Once my expectation changed, he still continued to have difficulties reading, but I no longer reacted with anger and impatience.

So it wasn’t him. It was me, and how I was responding to him.

When we control our own responses, it is amazing how those around us begin to change.

The other thing that I had to realize is that his crying and anger were not about me, so I was able to stop taking his behavior personally. His actions were secondary to his own feelings, core beliefs, and fears. In other words, he was doing the best he could.

With our kids, we are lucky because our core emotion or feeling towards them is love. If we go back to that place of love and what we love about them, it becomes simple to say to yourself “How can I love my child right now in this situation?”, and patience will come more easily.

I was at a conference recently where a parent asked, “How do I not get irritated with my 4 year old that wants me to play with her all day when I have things to do, like the laundry?”

The speaker from stage was great.

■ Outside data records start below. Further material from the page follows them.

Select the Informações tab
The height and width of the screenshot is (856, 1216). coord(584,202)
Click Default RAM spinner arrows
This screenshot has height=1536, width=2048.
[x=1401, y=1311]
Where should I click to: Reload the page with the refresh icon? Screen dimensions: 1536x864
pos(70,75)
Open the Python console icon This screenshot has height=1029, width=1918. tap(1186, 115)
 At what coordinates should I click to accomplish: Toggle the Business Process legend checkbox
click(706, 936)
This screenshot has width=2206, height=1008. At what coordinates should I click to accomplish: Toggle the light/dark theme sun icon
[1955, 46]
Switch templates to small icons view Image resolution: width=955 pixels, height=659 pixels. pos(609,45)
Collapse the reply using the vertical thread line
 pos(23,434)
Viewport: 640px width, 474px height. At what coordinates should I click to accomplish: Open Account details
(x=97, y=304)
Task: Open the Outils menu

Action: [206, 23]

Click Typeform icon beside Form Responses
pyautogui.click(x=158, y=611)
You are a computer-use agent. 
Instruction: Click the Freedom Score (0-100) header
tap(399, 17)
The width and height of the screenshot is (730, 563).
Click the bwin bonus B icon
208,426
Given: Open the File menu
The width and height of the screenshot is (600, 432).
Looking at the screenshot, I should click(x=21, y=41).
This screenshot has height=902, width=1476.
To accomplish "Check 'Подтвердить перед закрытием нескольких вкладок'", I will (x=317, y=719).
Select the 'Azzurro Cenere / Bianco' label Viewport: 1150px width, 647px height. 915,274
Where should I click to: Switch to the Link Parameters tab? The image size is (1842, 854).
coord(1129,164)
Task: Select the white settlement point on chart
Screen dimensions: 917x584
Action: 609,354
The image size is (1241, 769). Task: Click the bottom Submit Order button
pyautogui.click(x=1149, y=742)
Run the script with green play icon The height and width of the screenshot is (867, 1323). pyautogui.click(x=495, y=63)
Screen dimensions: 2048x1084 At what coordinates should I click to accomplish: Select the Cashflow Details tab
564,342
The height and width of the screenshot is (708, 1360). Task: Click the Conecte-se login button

She said, “Your little girl just wants to be with you. Spend time with you.” As this mother listened, the speaker continued, “Don’t expect her not want to be with you. Take her with you to do the laundry. Let her help. Enjoy your time with her…this time with our children isn’t forever.”

So what do you do the next time you feel impatience bubbling up regarding your child?

First: check if your expectation for the situation is reasonable and if it is not, breathe and readjust.

Dr. Miguel Ruiz states in his amazingly-relevant book, The Four Agreements, “We judge others according to our image of perfection, and naturally they fall short of our expectations.”

Second: put yourself in their shoes: empathize, feel what they are feeling. That gives you understanding; remember, “When you know better, you do better.”

Third: choose to see the situation from a place of love. Ask yourself, “What does loving my child right now look like?”

Fourth: honor who your child came here to be…not who you want them to be.